BBVA, Santander’s main domestic rival, also
performs impressively given the size of its retail banking base,
accruing €119 in profit for each of its estimated 35 million
customers. The same can be said for UniCredit, with €3.93 billion
in profit from 40 million retail customers, though a change in
strategy may alter this equation.

In June, the Italian bank outlined its plans
for future growth, emphasising its intentions to capitalise on its
strong market position in Central and Eastern Europe (CEE) over the
course of the next three years (see RBI
595
).

UniCredit has said that its renewed CEE focus
will see it shift resources from Western to Eastern Europe, cutting
its branch and employee numbers in Italy and elsewhere while
increasing headcount and adding outlets in CEE.

That necessitates a focus on what are, on a
like-for-like basis, lower income consumers. UniCredit says it
believes its CEE revenues per customer will rise from a current
level of €340 to €460 in 2010, but this is still far below the
€1,065 per customer it currently averages in Western markets. The
RBI table emphasises this contrast: Austria’s Raiffeisen,
with a heavy focus on CEE markets, has a retail banking profit per
customer of just €20.1.

Andras Hamori, head of products and marketing
at Raiffeisen International, told RBI that the bank was
doubling up its customer relationship management capabilities in
order to increase product penetration, but nonetheless advised that
“it is not our internal capabilities which are limiting our
profitability, but just the market potential”.

“We are still in an organic growth mode,”
Hamori added. “Many CEE economies are still cash economies.

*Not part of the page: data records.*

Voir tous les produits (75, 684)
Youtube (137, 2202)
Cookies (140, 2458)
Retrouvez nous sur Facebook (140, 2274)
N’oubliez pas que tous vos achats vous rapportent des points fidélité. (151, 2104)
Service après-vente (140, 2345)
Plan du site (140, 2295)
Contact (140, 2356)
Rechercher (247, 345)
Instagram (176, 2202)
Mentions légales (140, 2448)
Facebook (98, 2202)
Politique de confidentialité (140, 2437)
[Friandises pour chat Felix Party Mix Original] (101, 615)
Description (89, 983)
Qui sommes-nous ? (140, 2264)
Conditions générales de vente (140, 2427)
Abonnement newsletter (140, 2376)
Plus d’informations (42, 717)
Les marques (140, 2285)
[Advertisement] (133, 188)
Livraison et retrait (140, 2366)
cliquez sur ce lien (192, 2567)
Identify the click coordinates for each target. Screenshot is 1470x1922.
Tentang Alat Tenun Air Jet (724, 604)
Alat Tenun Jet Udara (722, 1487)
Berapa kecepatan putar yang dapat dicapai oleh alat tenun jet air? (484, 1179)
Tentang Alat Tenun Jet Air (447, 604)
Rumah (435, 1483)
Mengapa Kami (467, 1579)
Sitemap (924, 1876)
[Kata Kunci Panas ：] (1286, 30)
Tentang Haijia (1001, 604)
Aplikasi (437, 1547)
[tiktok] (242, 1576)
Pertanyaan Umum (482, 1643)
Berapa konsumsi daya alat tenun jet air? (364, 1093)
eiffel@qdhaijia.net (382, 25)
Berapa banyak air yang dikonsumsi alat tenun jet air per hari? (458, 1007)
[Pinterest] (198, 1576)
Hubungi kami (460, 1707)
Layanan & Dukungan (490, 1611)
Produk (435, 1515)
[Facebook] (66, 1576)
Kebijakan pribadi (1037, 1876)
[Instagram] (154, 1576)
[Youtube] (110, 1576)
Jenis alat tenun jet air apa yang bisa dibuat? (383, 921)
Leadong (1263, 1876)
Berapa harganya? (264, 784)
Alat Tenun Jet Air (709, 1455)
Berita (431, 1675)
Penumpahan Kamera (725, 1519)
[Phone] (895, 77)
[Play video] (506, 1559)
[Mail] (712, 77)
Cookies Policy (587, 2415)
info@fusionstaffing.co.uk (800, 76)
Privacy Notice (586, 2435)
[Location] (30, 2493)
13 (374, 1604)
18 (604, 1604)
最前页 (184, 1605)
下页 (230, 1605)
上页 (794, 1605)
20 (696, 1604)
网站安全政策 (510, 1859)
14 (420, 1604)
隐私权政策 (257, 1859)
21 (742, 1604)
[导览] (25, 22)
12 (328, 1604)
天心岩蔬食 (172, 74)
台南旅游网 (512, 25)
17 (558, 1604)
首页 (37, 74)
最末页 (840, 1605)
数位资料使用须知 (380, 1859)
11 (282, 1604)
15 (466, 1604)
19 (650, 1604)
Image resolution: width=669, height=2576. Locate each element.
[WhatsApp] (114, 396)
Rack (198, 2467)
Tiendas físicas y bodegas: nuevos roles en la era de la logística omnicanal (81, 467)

We have
a big role here to transform people’s minds away from cash and to
bank accounts and credit card transactions.”

Affluent customers adding
value

asset splitHamori understandably believes the Central European
countries within the EU – the Czech Republic, Hungary, Poland,
Slovakia and Slovenia – will provide the biggest upside in terms of
profit per customer, and believes that Raiffeisen’s heritage has
helped it gain a significant number of affluent customers more
willing to buy value added services within the region.

The strong performance of both Nordea and
Danske Bank may also be in part down regional discrepancies,
particularly in relation to purchasing power parity within
Scandinavia. That theory, however, is tempered by the poorer
performance of lower-tier institution SEB, which has a retail
banking profit per customer of just €52.

Geographical difference is not the only caveat
of the RBI table. The nature of profit segmentation means
that banks’ definition of ‘retail’ can often include entirely
separate business activities. A spokesperson for AIB, for example,
emphasised that a significant amount of business and commercial
banking activity was not segmented out from the bank’s results.

Yet even a 50 percent reduction in the retail
banking profit would see Allied Irish retain its spot at the top of
the RBI table. An AIB spokesperson countered: “Customers
in the Republic of Ireland can avail themselves of fee-free
banking, and it is not as though they do not take advantage of
that.”

The Republic of Ireland constitutes the main
retail focus for AIB, though the bank also has a sizeable footprint
in Poland through its BZ WBK subsidiary (see: Using humour to grow the brand) as
well as a retail presence in one of the most mature retail banking
markets, the UK.

Controversial court case

UK banks have been embroiled in a
controversial court case with the UK’s Office of Fair Trading over
what are popularly perceived to be excessive penalty charges to
customers, but the RBI table indicates that the UK banking
industry, with its tradition of largely fee-free banking still
intact, is not a barometer of retail banking profitability per
customer.

Of the UK banks, only Royal Bank of Scotland
(RBS), with €118 in retail profit per customer, manages to surpass
the European average. That remains the case even if the outliers of
AIB and HSBC are removed from the overall table, a process which
would cause the average to fall to €87.2.